By
David Champion
How Naitur Score Helps Psychiatric Researchers Automate Questionnaire Scoring
Naitur Score helps psychological and psychiatric researchers extract scoring rules from questionnaire PDFs, match them to participant datasets, and compute validated scores with measurable accuracy.
Concierge Medicine
Functional & Longevity

Psychological research often depends on validated questionnaires: instruments like the PHQ-9, GAD-7, MADRS, and other clinical scales. These tools are essential, but the work behind them is often manual and time-consuming.
Researchers have to extract scoring rules from published questionnaire documents, identify the right columns in participant datasets, account for reverse-coded items, calculate subscales, and validate results against expected score ranges. It is repetitive work, but it is also high-stakes. A small scoring error can affect the quality of analysis, participant classification, or downstream clinical decisions.

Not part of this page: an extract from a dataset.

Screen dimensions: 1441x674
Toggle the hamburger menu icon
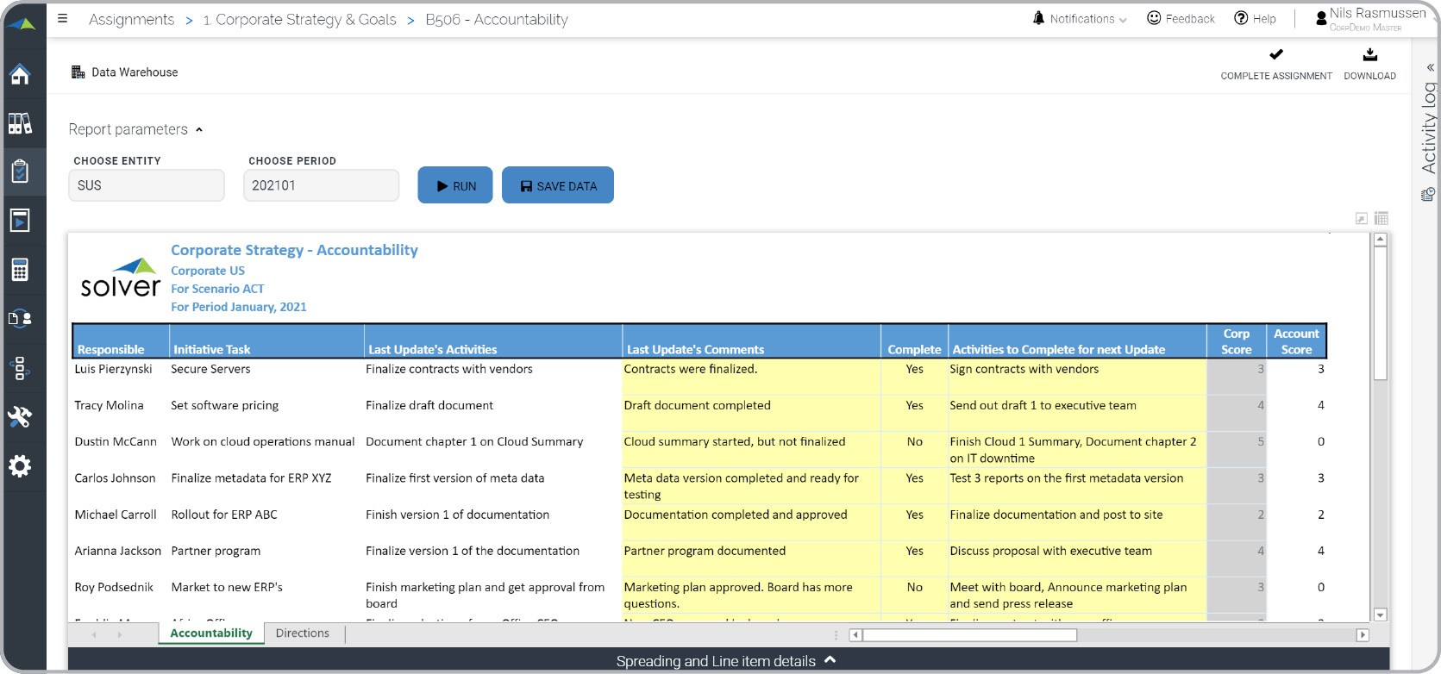(62, 18)
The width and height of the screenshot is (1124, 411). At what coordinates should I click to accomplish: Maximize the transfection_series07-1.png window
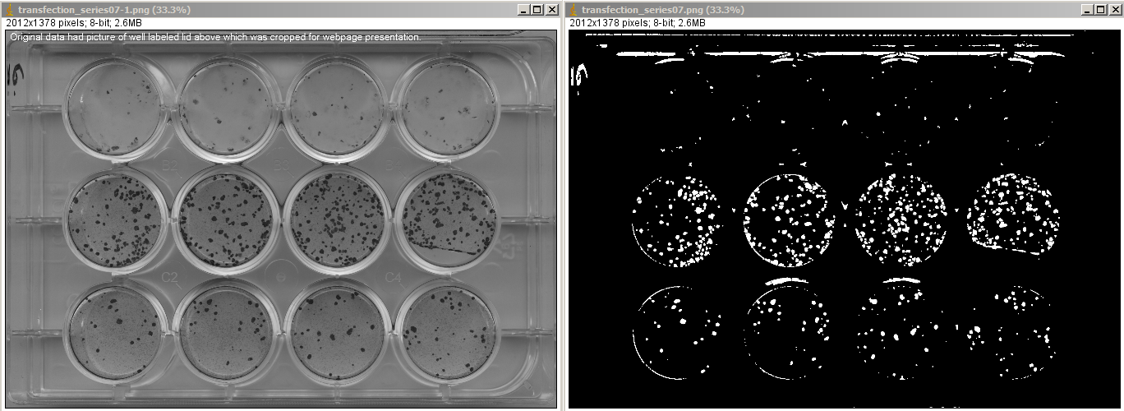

Naitur Score was built to make that process faster, more reliable, and easier to validate.
Instead of treating AI as a black box, Naitur Score breaks the scoring workflow into clear steps: extracting measure structure from PDFs, matching questionnaire items to dataset columns, inferring response values, validating columns, detecting multiple measures in a dataset, and identifying participant IDs. Each step is tested independently so performance can be measured, improved, and trusted.
During development, Naitur evaluated 15 AI models from 7 providers across more than 7,400 API calls and 23.5 million tokens. The result was a tiered architecture: fast, lower-cost models handle the simpler structured tasks, while a premium reasoning model is reserved for the hardest part — extracting scoring logic from arbitrary questionnaire PDFs.

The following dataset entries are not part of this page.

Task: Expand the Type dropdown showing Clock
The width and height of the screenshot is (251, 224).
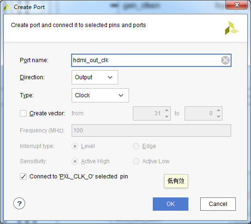Action: (100, 95)
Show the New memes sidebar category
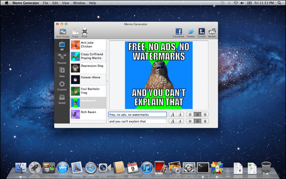This screenshot has width=286, height=179. (62, 72)
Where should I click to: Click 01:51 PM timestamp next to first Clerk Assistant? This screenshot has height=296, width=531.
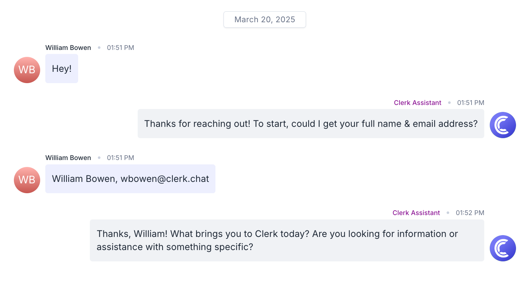point(471,103)
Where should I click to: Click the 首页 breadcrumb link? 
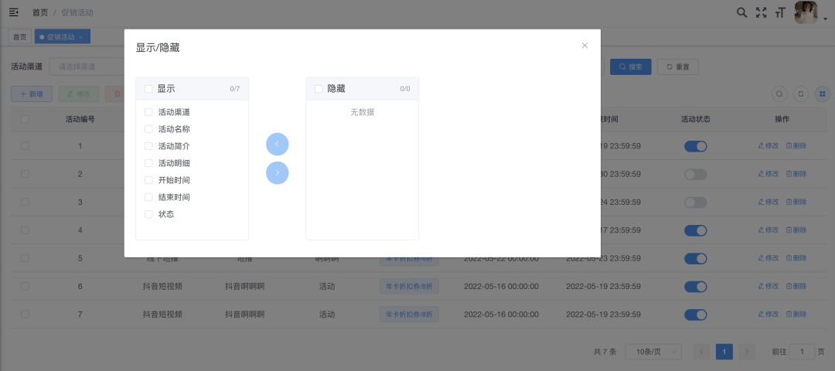pos(39,12)
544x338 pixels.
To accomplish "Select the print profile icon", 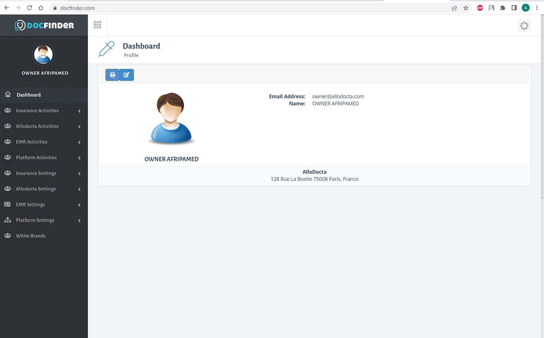I will coord(112,75).

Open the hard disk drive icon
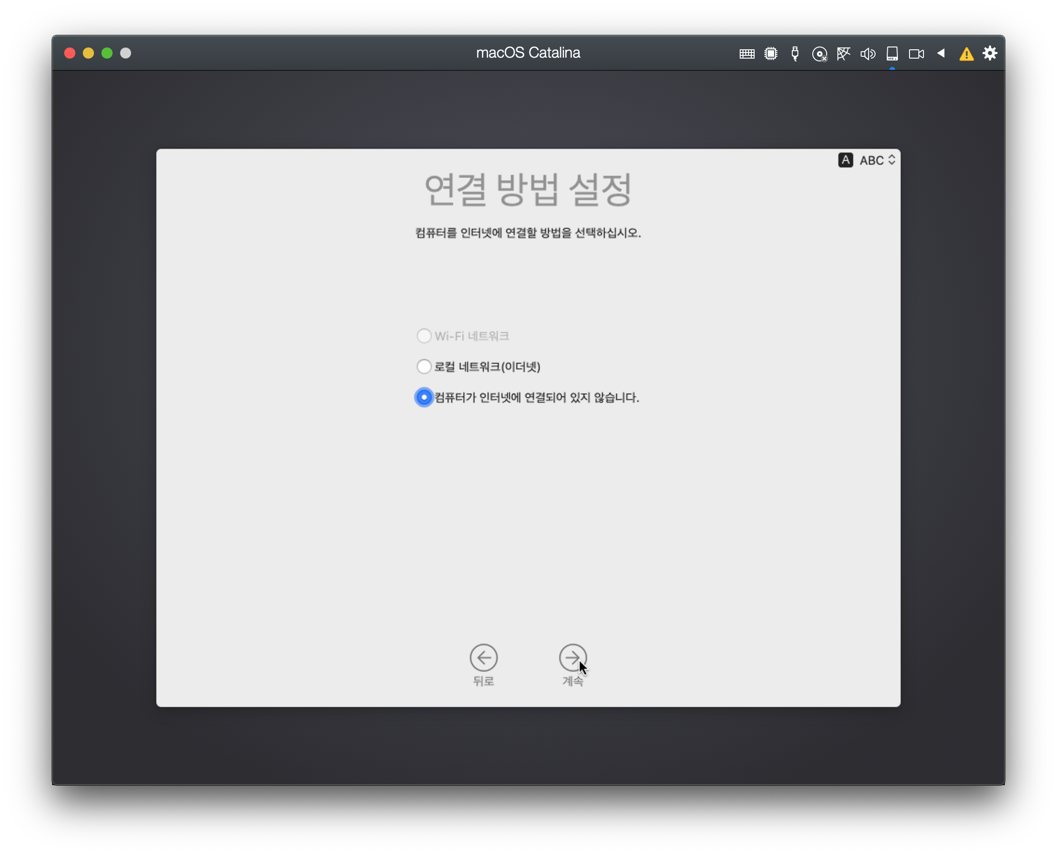892,53
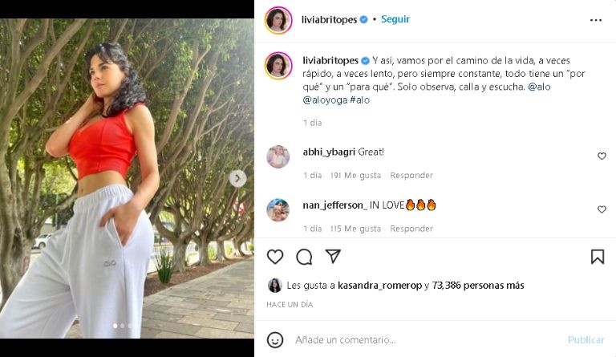This screenshot has height=357, width=616.
Task: Open emoji picker smiley icon
Action: tap(275, 339)
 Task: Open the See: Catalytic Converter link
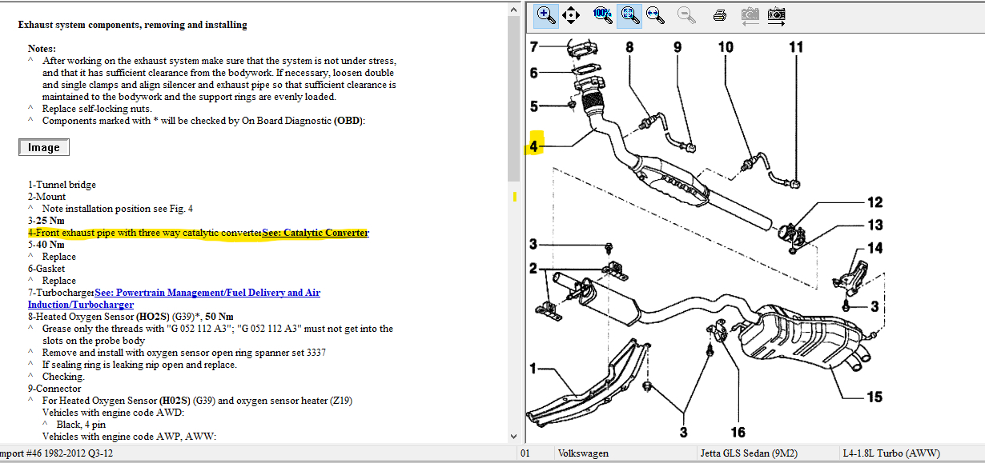coord(316,233)
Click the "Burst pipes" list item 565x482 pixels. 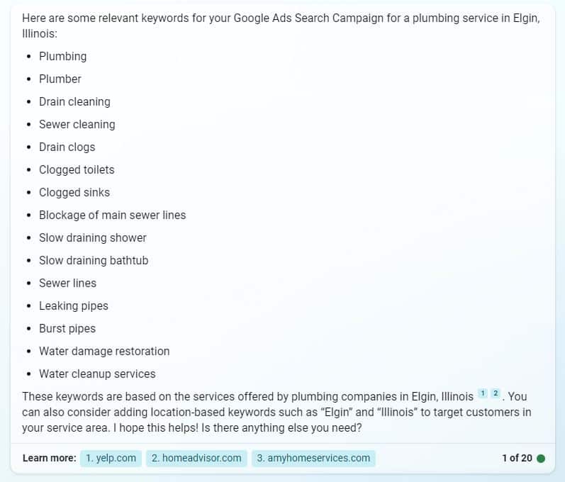tap(67, 328)
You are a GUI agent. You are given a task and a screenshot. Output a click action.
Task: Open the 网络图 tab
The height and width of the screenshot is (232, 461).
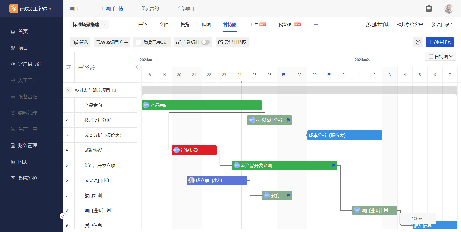click(286, 25)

This matters because clinical research cannot rely on “usually correct.” Naitur’s evaluation process defines clear accuracy thresholds, uses holdout validation to prevent overfitting, and continuously adds new edge cases as the system encounters real-world usage.
Privacy is also central to the design. Individual participant responses are not sent to an LLM during scoring. AI is used for preparation work, such as understanding questionnaire structure and matching columns, while final participant-level scoring is deterministic and based on validated formulas.

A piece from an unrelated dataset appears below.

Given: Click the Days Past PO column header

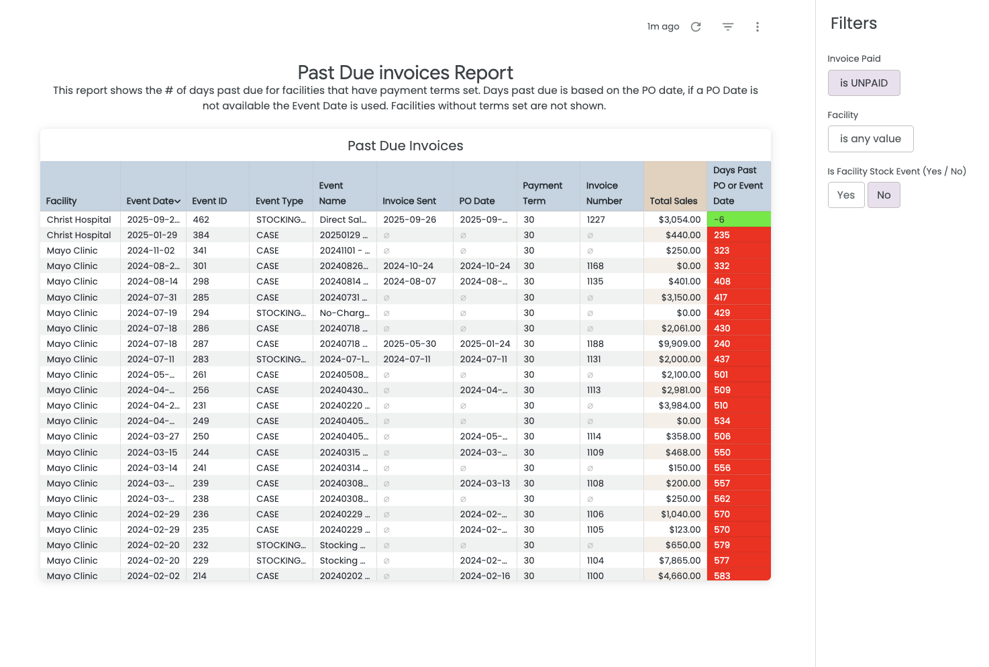Looking at the screenshot, I should [x=737, y=186].
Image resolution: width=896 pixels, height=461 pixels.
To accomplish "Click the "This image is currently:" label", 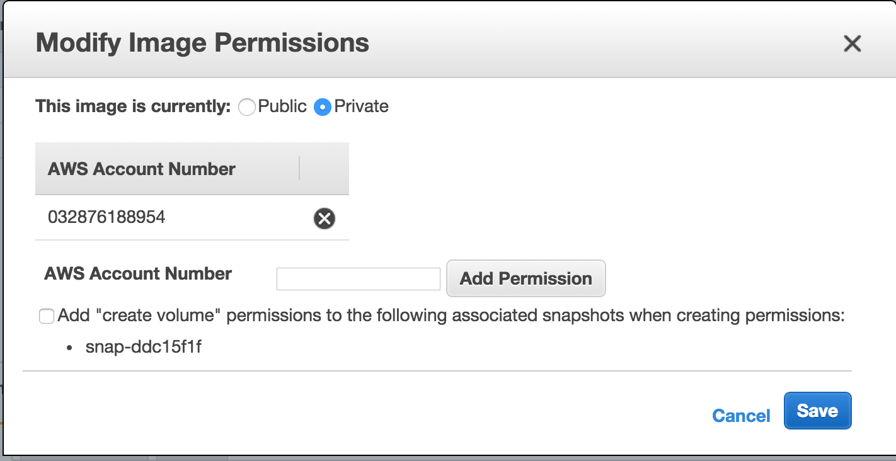I will pos(134,106).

For researchers, the benefit is straightforward: fewer hours spent on manual scoring, fewer opportunities for human error, and a more consistent way to work with validated psychological measures at scale.
Naitur Score is currently focused on psychiatric and psychological research workflows where accuracy, auditability, and privacy matter. As the system expands, each new measure and edge case strengthens the platform’s evaluation suite and improves future performance.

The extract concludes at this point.